Carlassarre: rischioso ridurre i parlamentari senza il proporzionale
«Sì al taglio dei parlamentari purché sia garantita una rappresentanza plurale, come la Carta esige. Altrimenti la nostra democrazia costituzionale subirebbe un colpo durissimo. Direi addirittura che potrebbe considerarsi finita». Lo afferma la costituzionalista Lorenza Carlassarre, intervistata su Repubblica da Liana Milella. Ha visto che con il taglio dei parlamentari siamo ormai arrivati al passo finale? Lei cosa ne pensa? «Io non sono mai stata contraria al taglio. Non per ragioni di risparmio, perché le questioni economiche, quando si tratta di istituzioni della democrazia, non possono valere. Però mi sembra utile ridurre il numero di deputati e senatori perché molti membri della Camera non sono attivi, ma appaiono passivi, quindi scarsamente utili, e possono costituire, nel peggiore dei casi, canali di accesso alle istituzioni che potrebbero anche dar luogo a fenomeni corruttivi”. Ma cosa la convince in questa riduzione? «La presenza di un numero minore di parlamentari può facilitare un dialogo per giungere a decisioni condivise a cui le persone presenti partecipano tutte in modo più costruttivo». Lei crede alla riforma di M5S, ma individua anche dei difetti? «Ci credo abbastanza.
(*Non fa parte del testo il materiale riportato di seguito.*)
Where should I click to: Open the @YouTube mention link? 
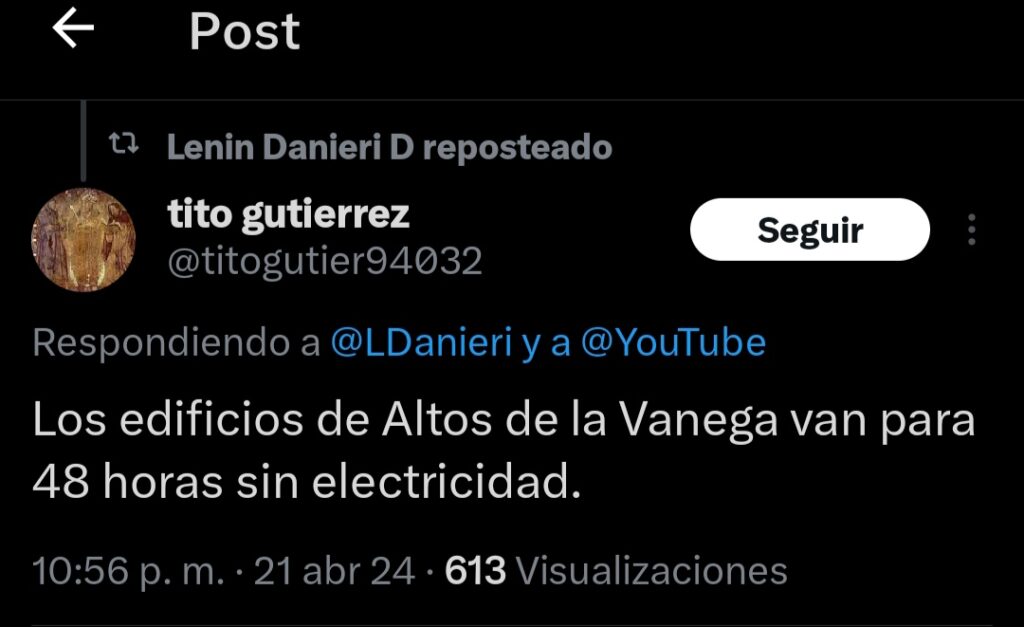(x=673, y=342)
Ma vedo anche un pericolo, quello che tutti hanno denunciato, che ci sia una perdita di rappresentatività dell’assemblea. Quindi il mio giudizio favorevole è condizionato al fatto che veramente si faccia una riforma elettorale in senso proporzionale». E’ proprio quello che ha chiesto il Pd per dare il suo lasciapassare al taglio. Lei quindi ritiene assolutamente indispensabile una nuova legge elettorale di tipo proporzionale? «Si, assolutamente».